The car was the last one on to the ferry and, almost before Stephen had applied the handbrake, Flix muttered ‘Loo!’ and dashed off.


 Cecily laughed, ‘I’d better go after her.’ She gathered up hers and Felicity’s handbags and climbed out of the car. As he locked up, Stephen called after her, ‘I’ll look around and see if the other three made it. See you on deck.’ She waved in response and started up the steps.


As he walked towards the salon he was mobbed by two red-heads, ‘Steve, look at what I’ve got.’ Phil waved her left hand under his nose.


‘Sapphires! Very nice. Congratulations Phil, and when do we meet this paragon of virtue?’


Phil giggled, ‘Not for a couple of months. He’s visiting his grandparents in New Zealand.

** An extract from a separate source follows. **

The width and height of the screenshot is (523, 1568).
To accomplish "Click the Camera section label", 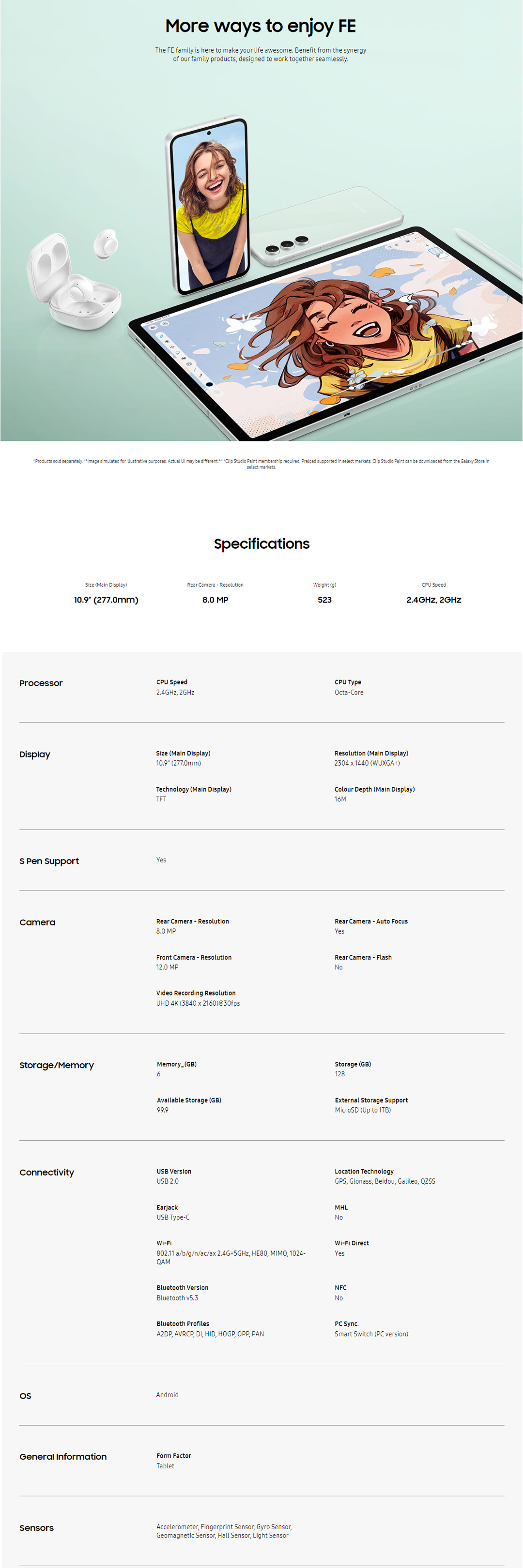I will pyautogui.click(x=37, y=922).
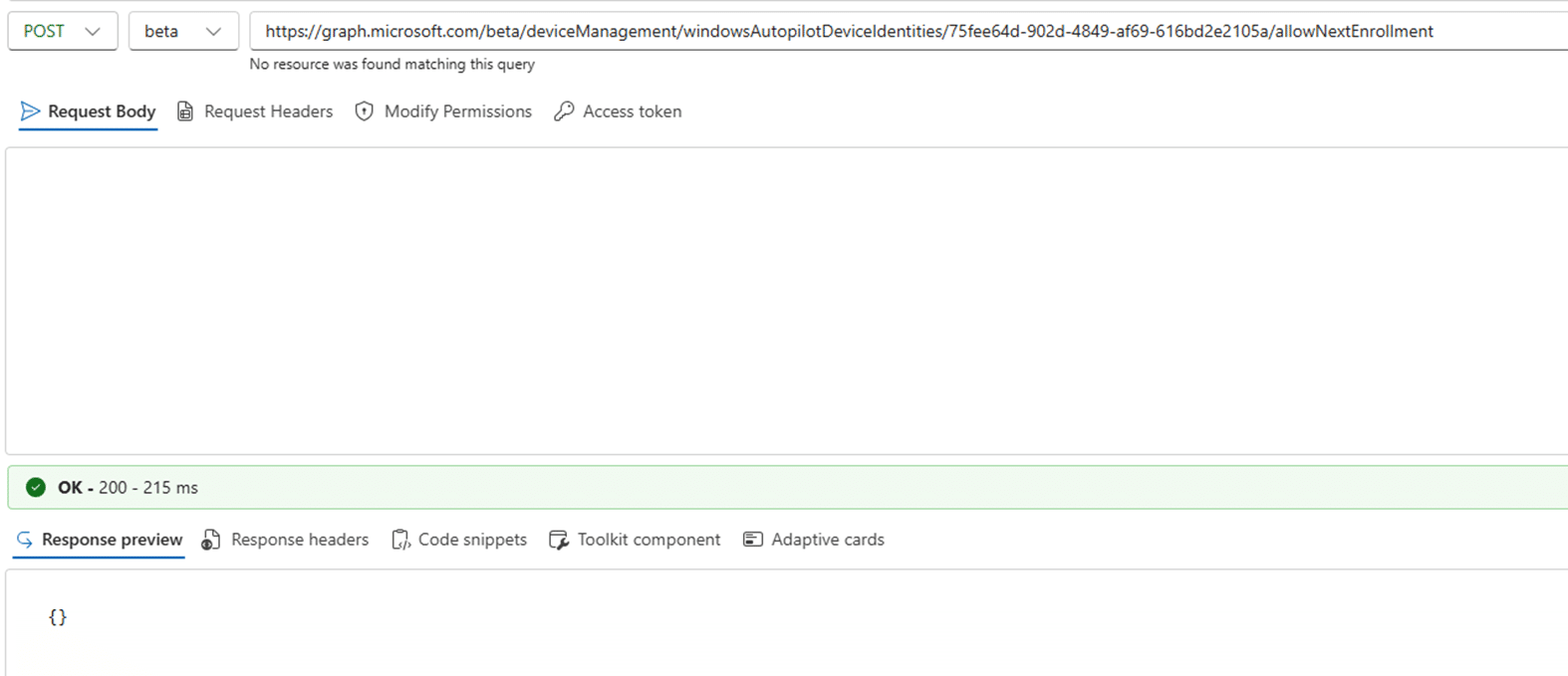The image size is (1568, 676).
Task: Click inside the empty Request Body editor
Action: (777, 299)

Geoff’s met him though.’


Geoff nodded ‘He’s okay,’ then he winced as Phil dug a finger in his middle.


‘He’s not okay. He’s perfect!’


Steve decided to put an end to this before it got out of hand and escalated into one of the twins lengthy squabbles. ‘Where’s Felix?’


‘Oh, we spotted you driving aboard so we were coming to meet you when this blonde dashed past us and into the Ladies. So he’s probably hanging around there looking like some sort of pervert.’


‘Shut up Phil. He said he would wait for the girls and we should find you and go back on deck. We’ve chosen the spot and I think this may be the time to join them.’

Phil stuck her tongue out at her twin but the three of them went together to find the others.

Con hugged her children, ‘I’m going to miss you!’


‘Come on girl. You’ll be late for Mike if you don’t get a wriggle on.’


Con made a face at Prof and carried on ‘Have a wonderful time with Dadcu and Mamgu. Claire make sure Joy and Amy don’t play too many tricks. Peter will help you make sure your Grandparents don’t muddle them up. And Jack..’ Jack’s lower lip had started to wobble, ‘be good.’


‘Byeee.’ She and Prof left the house for a final cwtsh.


‘Love you Doctor Evans.’


Con laughed, ‘Don’t call me that. Only one sort of doctor in the Maynard Clan. I’ll call you tomorrow. Have a splendacious time in Wales.’ Con dashed to the car before she could start blubbing and drove off, not daring to look back. It felt like it would be years before she would see them again.